Task prompt
For the listing beneath, state how many lines contain the string "Toggle". Give the number by itself.

Listed records
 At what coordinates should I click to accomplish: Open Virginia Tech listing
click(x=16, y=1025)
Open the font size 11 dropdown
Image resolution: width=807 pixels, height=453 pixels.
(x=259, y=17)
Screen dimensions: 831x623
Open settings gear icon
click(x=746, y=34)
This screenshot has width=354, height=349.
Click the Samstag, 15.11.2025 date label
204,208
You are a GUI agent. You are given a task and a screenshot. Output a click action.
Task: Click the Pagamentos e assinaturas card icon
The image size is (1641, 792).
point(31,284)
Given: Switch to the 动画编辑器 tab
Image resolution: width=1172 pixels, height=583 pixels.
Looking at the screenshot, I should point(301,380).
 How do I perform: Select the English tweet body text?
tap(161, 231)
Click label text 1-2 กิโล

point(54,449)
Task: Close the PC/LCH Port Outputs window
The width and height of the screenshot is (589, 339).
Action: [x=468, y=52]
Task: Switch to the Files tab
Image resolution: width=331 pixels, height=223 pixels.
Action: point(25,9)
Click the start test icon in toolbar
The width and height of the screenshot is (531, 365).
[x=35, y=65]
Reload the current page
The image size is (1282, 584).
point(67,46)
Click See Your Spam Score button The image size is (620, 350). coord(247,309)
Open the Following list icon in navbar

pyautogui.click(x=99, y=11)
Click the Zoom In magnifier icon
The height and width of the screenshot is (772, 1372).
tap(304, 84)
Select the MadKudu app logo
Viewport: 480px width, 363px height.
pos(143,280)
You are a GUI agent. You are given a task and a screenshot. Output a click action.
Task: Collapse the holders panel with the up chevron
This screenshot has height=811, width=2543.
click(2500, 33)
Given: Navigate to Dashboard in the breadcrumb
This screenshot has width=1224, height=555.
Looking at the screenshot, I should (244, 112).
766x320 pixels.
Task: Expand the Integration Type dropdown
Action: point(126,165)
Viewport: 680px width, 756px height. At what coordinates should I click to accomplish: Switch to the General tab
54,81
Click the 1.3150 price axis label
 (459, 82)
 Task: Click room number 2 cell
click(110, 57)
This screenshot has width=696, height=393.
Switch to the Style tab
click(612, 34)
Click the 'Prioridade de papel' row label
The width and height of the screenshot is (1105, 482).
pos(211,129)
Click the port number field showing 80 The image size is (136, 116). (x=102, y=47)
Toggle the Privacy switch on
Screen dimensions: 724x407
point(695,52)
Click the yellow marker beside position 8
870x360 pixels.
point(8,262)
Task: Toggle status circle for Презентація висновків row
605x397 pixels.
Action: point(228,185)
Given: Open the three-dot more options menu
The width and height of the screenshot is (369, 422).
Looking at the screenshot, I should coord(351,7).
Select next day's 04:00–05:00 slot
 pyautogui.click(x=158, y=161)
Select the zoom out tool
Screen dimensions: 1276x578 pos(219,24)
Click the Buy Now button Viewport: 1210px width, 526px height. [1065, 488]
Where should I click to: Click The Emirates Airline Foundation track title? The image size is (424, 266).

Written response
2